--- DATA RECORDS Enclosed Below ---

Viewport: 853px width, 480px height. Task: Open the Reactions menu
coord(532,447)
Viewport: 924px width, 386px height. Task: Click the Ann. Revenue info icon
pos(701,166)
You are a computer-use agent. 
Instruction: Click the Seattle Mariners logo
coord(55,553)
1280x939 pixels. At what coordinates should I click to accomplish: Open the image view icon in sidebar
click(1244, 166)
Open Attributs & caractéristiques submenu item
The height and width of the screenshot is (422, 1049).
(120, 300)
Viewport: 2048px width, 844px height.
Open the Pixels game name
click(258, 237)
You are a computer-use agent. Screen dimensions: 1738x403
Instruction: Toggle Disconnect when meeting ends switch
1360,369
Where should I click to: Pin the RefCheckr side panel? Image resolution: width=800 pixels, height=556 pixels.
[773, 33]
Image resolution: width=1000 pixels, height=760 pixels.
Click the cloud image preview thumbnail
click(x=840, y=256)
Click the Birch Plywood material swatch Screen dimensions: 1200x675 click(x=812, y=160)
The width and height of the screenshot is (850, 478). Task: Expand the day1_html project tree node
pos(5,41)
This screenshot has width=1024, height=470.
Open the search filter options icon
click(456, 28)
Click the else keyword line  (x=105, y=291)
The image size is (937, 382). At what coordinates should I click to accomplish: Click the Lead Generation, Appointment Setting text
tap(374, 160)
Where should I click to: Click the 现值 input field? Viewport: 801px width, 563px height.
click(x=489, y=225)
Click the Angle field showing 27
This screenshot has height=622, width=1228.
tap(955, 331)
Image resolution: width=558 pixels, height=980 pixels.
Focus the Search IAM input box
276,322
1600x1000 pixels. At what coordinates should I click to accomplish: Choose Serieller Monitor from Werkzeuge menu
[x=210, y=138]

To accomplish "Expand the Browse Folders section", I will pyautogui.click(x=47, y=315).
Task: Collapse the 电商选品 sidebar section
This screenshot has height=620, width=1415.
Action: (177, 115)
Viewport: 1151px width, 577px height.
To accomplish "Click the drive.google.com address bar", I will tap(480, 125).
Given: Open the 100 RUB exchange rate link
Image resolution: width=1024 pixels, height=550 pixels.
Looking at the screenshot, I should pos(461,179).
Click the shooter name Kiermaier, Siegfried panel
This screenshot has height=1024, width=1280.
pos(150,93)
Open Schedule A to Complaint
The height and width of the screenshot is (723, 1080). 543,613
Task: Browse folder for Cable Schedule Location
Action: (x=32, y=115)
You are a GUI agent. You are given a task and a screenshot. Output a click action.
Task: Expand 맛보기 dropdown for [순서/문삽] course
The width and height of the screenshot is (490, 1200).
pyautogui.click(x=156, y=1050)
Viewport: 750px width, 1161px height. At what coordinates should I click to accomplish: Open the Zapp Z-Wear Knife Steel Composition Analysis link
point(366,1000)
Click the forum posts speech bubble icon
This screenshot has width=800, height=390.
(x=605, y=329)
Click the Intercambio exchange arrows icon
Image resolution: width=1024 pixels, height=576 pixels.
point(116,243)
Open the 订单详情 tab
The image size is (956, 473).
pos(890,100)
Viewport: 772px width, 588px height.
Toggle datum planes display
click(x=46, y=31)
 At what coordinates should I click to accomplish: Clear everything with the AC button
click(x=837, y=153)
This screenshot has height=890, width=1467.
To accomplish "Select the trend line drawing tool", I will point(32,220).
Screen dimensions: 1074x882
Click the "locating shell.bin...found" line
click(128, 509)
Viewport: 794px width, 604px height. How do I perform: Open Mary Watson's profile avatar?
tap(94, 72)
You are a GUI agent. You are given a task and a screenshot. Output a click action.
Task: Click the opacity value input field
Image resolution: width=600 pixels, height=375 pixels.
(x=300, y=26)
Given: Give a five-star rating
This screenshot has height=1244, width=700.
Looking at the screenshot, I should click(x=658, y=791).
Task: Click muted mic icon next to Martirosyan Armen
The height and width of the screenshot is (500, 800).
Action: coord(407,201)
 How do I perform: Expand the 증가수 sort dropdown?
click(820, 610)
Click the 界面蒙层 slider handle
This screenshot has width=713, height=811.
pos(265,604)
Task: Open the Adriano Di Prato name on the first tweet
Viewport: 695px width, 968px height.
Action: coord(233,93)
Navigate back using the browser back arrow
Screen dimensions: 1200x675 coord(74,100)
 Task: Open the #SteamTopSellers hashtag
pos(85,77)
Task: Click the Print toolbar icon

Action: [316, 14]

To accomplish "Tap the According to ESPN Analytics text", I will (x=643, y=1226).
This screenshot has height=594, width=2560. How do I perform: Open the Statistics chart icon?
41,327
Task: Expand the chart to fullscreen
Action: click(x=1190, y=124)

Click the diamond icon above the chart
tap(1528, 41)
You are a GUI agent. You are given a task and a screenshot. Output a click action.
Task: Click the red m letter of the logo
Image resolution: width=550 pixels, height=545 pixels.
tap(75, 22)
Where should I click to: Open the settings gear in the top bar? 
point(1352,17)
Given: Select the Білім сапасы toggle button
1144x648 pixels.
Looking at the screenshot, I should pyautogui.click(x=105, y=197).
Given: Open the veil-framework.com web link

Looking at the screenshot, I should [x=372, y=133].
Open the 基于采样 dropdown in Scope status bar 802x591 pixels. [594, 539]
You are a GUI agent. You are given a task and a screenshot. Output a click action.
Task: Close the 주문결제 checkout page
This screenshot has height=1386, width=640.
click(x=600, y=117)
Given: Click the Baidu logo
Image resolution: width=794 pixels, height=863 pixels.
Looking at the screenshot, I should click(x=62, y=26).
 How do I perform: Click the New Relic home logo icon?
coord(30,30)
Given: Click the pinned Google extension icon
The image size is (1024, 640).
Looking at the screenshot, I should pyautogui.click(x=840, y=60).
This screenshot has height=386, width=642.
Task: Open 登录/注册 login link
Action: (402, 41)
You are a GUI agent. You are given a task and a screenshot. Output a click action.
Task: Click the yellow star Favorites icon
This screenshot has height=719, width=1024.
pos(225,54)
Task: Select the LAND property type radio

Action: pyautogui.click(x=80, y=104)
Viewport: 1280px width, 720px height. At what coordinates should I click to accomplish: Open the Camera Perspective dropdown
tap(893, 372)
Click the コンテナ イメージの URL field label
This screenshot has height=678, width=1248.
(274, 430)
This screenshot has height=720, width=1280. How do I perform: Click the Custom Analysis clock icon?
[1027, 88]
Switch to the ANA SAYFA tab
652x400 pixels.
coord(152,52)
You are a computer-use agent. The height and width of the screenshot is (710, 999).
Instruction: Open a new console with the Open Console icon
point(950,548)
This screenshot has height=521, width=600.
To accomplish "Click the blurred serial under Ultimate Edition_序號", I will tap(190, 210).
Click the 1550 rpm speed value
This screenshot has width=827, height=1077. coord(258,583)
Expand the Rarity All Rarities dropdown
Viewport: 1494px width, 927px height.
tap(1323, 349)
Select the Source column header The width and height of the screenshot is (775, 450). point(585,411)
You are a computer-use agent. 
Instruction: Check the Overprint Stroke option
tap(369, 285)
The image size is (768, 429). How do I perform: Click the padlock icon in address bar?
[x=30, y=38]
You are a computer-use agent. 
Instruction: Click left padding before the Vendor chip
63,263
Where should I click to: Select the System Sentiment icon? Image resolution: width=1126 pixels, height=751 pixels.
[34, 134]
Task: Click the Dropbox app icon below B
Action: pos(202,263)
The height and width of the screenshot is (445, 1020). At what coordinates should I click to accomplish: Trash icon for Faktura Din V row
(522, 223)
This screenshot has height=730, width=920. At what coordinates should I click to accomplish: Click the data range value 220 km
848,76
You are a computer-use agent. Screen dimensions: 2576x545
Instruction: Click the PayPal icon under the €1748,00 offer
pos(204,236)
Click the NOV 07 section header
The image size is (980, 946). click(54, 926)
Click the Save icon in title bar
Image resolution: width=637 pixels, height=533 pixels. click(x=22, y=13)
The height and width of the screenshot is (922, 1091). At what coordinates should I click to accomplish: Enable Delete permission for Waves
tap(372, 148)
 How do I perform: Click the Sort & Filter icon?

--- End of Enclosed DATA RECORDS ---

- WHAT TO PRODUCE
Copy each line of the listing that carries the word "exchange".

- EXERCISE SOLUTION
Given: Open the 100 RUB exchange rate link
Click the Intercambio exchange arrows icon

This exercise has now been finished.